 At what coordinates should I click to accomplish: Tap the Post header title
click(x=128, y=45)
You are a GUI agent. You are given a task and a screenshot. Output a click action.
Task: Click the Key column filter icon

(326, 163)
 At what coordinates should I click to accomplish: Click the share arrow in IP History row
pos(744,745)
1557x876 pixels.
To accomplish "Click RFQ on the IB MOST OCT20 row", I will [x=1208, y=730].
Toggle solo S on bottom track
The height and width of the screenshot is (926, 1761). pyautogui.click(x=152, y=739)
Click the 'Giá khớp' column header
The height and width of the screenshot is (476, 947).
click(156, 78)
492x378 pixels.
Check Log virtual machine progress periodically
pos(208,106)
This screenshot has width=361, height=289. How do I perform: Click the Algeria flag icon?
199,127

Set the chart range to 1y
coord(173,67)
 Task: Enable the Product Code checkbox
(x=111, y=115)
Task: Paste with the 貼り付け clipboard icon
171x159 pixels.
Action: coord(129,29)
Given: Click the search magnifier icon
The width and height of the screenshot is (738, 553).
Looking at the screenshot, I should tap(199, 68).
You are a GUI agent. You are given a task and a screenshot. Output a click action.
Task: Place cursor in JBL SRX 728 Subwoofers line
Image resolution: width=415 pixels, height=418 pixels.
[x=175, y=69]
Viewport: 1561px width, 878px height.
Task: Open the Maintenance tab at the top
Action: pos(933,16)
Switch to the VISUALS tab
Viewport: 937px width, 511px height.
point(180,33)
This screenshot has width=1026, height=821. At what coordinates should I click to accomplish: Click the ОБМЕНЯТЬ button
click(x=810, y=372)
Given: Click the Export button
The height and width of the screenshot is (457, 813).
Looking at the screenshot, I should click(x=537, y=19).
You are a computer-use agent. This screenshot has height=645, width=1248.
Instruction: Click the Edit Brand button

____

> [INSTRUCTION]
Copy the material from its first line through the line containing "point(180,33)", word for word.

> [SOLUTION BELOW]
 At what coordinates should I click to accomplish: Tap the Post header title
click(x=128, y=45)
You are a GUI agent. You are given a task and a screenshot. Output a click action.
Task: Click the Key column filter icon

(326, 163)
 At what coordinates should I click to accomplish: Click the share arrow in IP History row
pos(744,745)
1557x876 pixels.
To accomplish "Click RFQ on the IB MOST OCT20 row", I will [x=1208, y=730].
Toggle solo S on bottom track
The height and width of the screenshot is (926, 1761). pyautogui.click(x=152, y=739)
Click the 'Giá khớp' column header
The height and width of the screenshot is (476, 947).
click(156, 78)
492x378 pixels.
Check Log virtual machine progress periodically
pos(208,106)
This screenshot has width=361, height=289. How do I perform: Click the Algeria flag icon?
199,127

Set the chart range to 1y
coord(173,67)
 Task: Enable the Product Code checkbox
(x=111, y=115)
Task: Paste with the 貼り付け clipboard icon
171x159 pixels.
Action: coord(129,29)
Given: Click the search magnifier icon
The width and height of the screenshot is (738, 553).
Looking at the screenshot, I should tap(199, 68).
You are a GUI agent. You are given a task and a screenshot. Output a click action.
Task: Place cursor in JBL SRX 728 Subwoofers line
Image resolution: width=415 pixels, height=418 pixels.
[x=175, y=69]
Viewport: 1561px width, 878px height.
Task: Open the Maintenance tab at the top
Action: pos(933,16)
Switch to the VISUALS tab
Viewport: 937px width, 511px height.
point(180,33)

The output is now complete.